도 8(A) 내지 도 8(F)는 본 발명에 따른 측정 장치의 다양한 예시적인 실시예를 도시한다. 일반적으로, 본 발명에 따른 장치는 바람직하게는 복수의 조건 하에서 용액 내 형광 표지된 입자의 샘플을 고정하기 위한 샘플 홀더를 포함한다. 전술한 바와 같이, 본 발명의 샘플 홀더는 이러한 모세관에 국한되지 않고, 모세관일 수 있다. 또한, 멀티-웰이나 칩 등 샘플을 고정하기 위한 다른 수단을 사용할 수도 있다.
도 8(A) 내지 도 8(F)는 샘플로 여기되는 광의 방향을 지정하고 샘플로부터 형광 방출(들)을 검출하는 데 도움이 되는 광학 부재의 배열에 대한 실시예를 보여주며, 샘플 자체는 도면에 표시되지 않는다. 바람직하게는, 샘플 용기, 예를 들어 모세관은 렌즈(1) 아래에 위치한다. 상기 렌즈(1)는 바람직하게는 비구면 렌즈 또는 복수의 렌즈를 갖는 렌즈 시스템일 수 있으며, 이하 대물렌즈라고도 한다.
본 발명의 장치는 또한 적어도 제1파장에서 형광 표지된 입자를 여기시키기 위한 수단을 포함한다. 예를 들어, 여기 광을 제공하는 광원(8)이 제공될 수 있다. 전술한 바와 같이, 본 발명은 단일 여기 광원에 제한되지 않는다. 대안적으로, 1개의 광원을 사용하는 것에 대해, 제2여기 광원(16) 또는 보다 많은 추가 광원(미도시)이 (특히 "이중 여기" 모드의 경우) 제공될 수 있다. 본 발명의 비율계량 분석은 "이중 여기" 구조 또는 "이중 방출" 구조를 사용하여 얻을 수 있다. "이중 방출" 구조의 경우 적어도 하나의 광원을 제공하는 것이 바람직하다. "이중 여기" 구조의 경우 두 개 이상의 광원을 제공하는 것이 바람직하다. 그러나 당업자는 "이중 방출" 구조를 위해 복수의 광원이 제공될 수 있다는 것을 추가로 이해한다. 그러나 이 경우에는 이들 광원 중 하나를 여기용으로 사용하면 충분할 것이다.
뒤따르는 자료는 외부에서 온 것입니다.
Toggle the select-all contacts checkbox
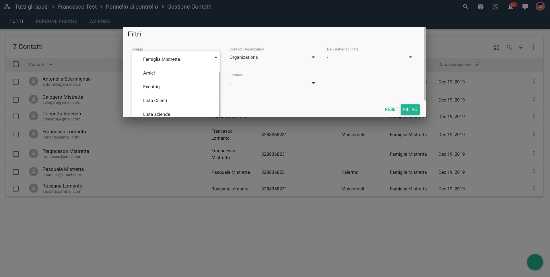 coord(16,65)
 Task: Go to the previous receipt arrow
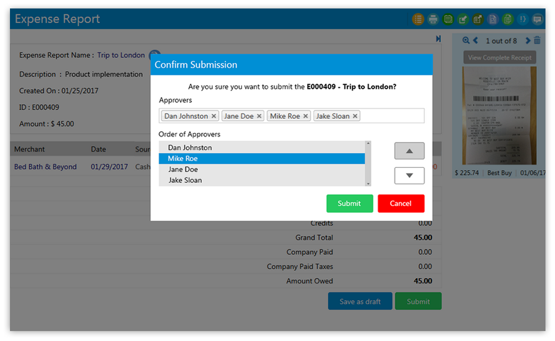(476, 41)
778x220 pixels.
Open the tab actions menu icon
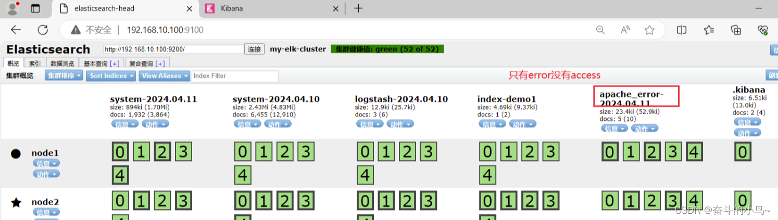tap(35, 8)
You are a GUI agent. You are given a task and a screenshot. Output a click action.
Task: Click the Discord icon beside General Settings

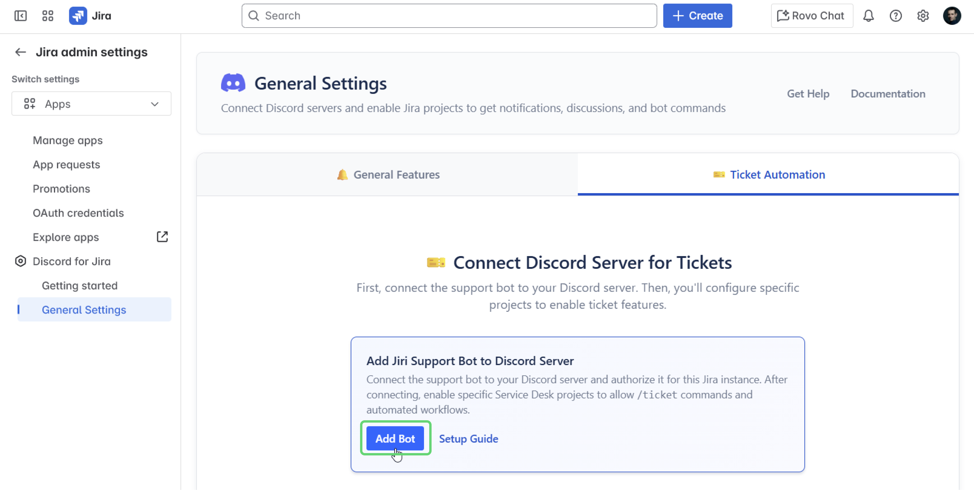(233, 82)
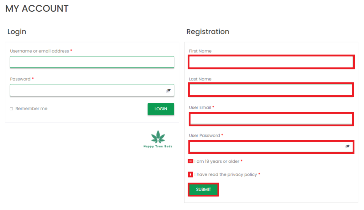Screen dimensions: 364x210
Task: Select the First Name input box
Action: (x=271, y=62)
제1여기 광원(8)은 바람직하게는 레이저, 파이버 레이저, 다이오드-레이저, LED, HXP, 할로겐, LED-어레이, HBO로 이루어진 그룹 중 적어도 하나이다. 제2여기 광원(16)에 대해서도 마찬가지이다.
바람직하게는, 제1광 분리 부재(7), 예를 들어, 이색성 거울은 여기광을 샘플로 향하게 하고, 바람직하게는, 형광 방출광으로부터 형광 여기광을 분리하는 데 사용된다. 여기 광을 샘플로 향하게 하기 위한 추가 광학 부재, 예를 들어, 렌즈 시스템(9)이 제공될 수 있으며, 예를 들어, 여기 광원(예를 들어, 하나, 두 개 또는 그 이상의 렌즈)의 빔 특성을 결정한다. 또한, 여기된 광, 예를 들어, 밴드패스/롱패스를 필터링하기 위해 여기 필터(10)가 제공될 수도 있다. 당업자는 상이한 광원에 대해 어떤 종류의 필터가 바람직한지 이해할 것이다. 다시, 유사한 광학 부재가 제2여기 광원(16)과 관련하여 제공될 수 있다. 예를 들어, 도 8(C), 8(D), 8(E) 및 8(F)에 도시한 바와 같이, 렌즈 시스템(17)이 제공되어, 예를 들어, 제2여기 광원(16)의 빔 특성을 결정할 수 있다. 또한, 추가적인 광 분리 부재(18), 예를 들어 이색성 거울이 사용되어, 2개의 상이한 여기 광원(8, 16)의 광을 결합할 수 있다.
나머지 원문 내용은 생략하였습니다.